CLEVELAND — Father’s Day may look a little different this year, in a new world of social distancing. But what matters most, is not how you celebrate. Rather, it’s simply taking time out to honor the dad, or father figure in our lives.
There is one man in Cleveland, whose own vision of fatherhood led him to inspire not just his own sons and daughter, but better the lives of countless children in his own neighborhood.
“I always tell my children, ‘If you find somebody who loves you more than me, I want to meet them.’”
Powerful words from Jerome Baker Sr., who knew he was born to be a father. Growing up in Cleveland’s Central community and in public housing, Baker says his family didn’t have much, but he was blessed.
“I had my mother and my father. I have brothers and sisters and cousins and coaches and people that supported me. Even people who may not have been living the way they should have, kept an eye on me and said, ‘Rome, you stay on this path. You can’t do this,’” he recalls.
Baker went to East Tech. and then attended the Brotherhood Railroad Steamship Clerks training school. He got a job with Amtrak and left his hometown. But Baker always knew he’d be back. During visits to his old neighborhood Baker noticed a void. “I would see all these young people not having any guidance from a male perspective and so that spurred me to say, ‘How can I contribute to these young folks?”
After returning to Cleveland, Jerome helped form the grassroots organization “Men of Central” in 2007. Its main focus is providing adult male positive mentoring to youth in the Central neighborhood. His role included spearheading a mentoring program at neighborhood recreation centers, libraries and middle schools. The program now includes the Women of Central too.
“I had no experience whatsoever doing any community work. I knew nothing about how to engage residents, funding, how to build relationships. All I knew was that I had a great heart for my community and that everybody needed opportunity and needed role models in their life,” Baker said.
He is a role model to his children too. Sean, Jamhal, Bria and Jerome Jr. Teddie Baker, Jerome Sr.’s bride of 24 years praises her husband for his service, heart and parenting style.
“Jerome, he could be a little soft, but stern.

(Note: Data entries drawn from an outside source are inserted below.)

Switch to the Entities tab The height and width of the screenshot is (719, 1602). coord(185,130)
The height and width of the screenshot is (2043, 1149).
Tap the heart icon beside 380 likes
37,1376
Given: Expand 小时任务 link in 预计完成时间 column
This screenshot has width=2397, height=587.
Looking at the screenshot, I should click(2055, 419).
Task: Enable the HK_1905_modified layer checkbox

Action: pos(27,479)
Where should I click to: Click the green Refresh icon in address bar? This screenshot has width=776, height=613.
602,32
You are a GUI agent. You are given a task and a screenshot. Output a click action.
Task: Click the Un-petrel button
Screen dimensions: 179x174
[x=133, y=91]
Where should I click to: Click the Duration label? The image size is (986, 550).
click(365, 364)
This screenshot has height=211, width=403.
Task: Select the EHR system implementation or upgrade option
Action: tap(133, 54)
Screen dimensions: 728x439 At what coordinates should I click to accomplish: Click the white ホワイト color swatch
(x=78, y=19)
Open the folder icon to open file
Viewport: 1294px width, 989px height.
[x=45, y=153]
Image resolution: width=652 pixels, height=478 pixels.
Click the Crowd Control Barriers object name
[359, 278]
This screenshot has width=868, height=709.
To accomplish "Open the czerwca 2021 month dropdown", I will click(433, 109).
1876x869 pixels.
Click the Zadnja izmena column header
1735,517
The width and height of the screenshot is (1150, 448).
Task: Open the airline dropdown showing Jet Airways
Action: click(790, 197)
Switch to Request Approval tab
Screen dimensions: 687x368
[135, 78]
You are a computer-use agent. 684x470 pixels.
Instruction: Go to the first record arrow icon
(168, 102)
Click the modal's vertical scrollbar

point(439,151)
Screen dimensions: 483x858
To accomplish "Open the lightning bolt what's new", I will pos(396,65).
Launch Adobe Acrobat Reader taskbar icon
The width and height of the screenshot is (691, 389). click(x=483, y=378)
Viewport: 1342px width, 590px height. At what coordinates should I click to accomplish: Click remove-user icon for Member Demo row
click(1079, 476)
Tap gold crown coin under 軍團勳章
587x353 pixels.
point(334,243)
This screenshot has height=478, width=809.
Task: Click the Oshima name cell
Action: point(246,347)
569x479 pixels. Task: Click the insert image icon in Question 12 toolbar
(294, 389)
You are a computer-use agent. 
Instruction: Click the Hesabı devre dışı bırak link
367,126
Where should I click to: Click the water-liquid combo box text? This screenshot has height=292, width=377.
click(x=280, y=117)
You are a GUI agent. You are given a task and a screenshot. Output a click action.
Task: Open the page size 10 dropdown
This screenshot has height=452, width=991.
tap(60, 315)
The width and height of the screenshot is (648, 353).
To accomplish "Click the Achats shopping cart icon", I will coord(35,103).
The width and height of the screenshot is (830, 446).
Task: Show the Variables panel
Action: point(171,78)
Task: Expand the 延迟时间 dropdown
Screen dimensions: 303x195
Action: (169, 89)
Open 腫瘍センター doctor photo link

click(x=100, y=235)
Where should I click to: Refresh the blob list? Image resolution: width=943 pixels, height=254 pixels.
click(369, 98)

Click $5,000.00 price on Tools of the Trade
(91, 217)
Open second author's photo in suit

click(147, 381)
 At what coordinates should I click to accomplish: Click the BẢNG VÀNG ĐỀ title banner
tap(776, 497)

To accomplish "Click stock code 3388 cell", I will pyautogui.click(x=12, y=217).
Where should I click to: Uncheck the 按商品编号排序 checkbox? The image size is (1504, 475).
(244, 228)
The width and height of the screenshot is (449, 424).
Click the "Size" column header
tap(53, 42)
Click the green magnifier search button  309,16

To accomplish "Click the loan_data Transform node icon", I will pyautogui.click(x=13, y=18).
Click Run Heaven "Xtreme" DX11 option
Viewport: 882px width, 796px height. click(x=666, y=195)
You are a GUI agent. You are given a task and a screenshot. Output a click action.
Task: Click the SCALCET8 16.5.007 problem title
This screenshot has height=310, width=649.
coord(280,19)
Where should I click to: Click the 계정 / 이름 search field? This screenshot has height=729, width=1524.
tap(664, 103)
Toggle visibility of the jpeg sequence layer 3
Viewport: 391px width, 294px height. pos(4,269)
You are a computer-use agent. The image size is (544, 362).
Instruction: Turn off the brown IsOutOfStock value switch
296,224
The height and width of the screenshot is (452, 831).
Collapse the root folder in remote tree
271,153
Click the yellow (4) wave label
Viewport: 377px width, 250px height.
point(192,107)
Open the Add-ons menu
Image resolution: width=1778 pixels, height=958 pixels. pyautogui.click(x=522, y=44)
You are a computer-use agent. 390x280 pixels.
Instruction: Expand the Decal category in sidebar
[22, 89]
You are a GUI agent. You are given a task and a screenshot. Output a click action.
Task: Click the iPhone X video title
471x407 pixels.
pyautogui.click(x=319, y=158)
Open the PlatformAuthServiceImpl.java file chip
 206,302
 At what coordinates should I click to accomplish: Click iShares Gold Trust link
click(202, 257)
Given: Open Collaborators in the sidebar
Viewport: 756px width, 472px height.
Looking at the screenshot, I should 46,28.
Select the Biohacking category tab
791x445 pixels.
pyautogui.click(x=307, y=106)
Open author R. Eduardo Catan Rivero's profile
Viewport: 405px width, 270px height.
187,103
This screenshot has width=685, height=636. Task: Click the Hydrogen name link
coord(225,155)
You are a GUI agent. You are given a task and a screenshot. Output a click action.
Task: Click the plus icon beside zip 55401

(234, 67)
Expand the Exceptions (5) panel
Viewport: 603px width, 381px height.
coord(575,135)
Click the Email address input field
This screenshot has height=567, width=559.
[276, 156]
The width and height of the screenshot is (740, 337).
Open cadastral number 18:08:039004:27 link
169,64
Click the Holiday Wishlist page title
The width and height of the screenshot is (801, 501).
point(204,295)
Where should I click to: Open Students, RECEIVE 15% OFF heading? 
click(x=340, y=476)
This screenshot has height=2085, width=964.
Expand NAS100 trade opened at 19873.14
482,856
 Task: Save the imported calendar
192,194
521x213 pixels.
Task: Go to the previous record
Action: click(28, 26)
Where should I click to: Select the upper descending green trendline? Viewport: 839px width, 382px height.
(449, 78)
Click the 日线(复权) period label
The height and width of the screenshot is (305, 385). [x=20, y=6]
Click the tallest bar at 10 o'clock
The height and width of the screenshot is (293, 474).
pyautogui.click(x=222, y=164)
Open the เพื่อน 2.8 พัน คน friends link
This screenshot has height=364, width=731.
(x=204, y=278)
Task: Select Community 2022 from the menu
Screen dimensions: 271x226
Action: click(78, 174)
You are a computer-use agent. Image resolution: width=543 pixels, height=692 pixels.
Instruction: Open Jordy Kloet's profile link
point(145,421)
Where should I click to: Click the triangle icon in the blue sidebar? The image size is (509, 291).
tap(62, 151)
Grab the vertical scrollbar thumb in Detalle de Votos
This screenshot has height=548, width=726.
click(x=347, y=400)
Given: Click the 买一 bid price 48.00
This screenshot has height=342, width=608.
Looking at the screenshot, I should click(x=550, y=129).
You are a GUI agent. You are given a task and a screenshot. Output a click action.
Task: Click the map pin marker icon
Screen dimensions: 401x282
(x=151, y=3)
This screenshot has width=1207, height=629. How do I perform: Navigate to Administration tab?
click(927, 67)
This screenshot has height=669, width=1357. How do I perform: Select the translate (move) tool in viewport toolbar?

I think when the kids were younger, they figured that out. They would go ask him first. And he would say ‘Well, what did your mom say?’” Teddie teased before adding, “He’s a good listener. He gives them excellent advice. He doesn’t tell them what to do because this is your life. “But you came to me, so you are asking me for my opinion.’ You should just be honest with them,” she said.
Jerome went on to receive his bachelor’s degree in public administration and his community efforts made him the perfect fit for a role as case manager with the YWCA of Greater Cleveland. Jerome works with teens and young adults, many of whom have aged out of the foster care system. He is also a founding member of H.O.P.E., assisting families of youth ages 8-21 who died because of violence. He is also an Ambassador for the Promise Central Initiatives of Sisters of Charity Foundation.
His involvement doesn’t leave much downtime, but he does enjoy moments visiting with his children and 7 grandchildren.
Every day is Father’s Day for Jerome Baker Sr. as he cares for, guides and gives hope to Cleveland’s next generation.
On being a father, Jerome says, “It is the greatest job. The greatest job in America. The type of love that is hard to be expressed in words.”
Another notable fact about Jerome Sr.: he is a lifelong, die-hard Cleveland Browns fan. Conflicted only slightly when the Browns play the Miami Dolphins. You see, son Jerome Jr. is an outside linebacker for the Dolphins. When they match-up, Jerome Sr. says he wants to see his son play well, but his loyalty remains with the Browns.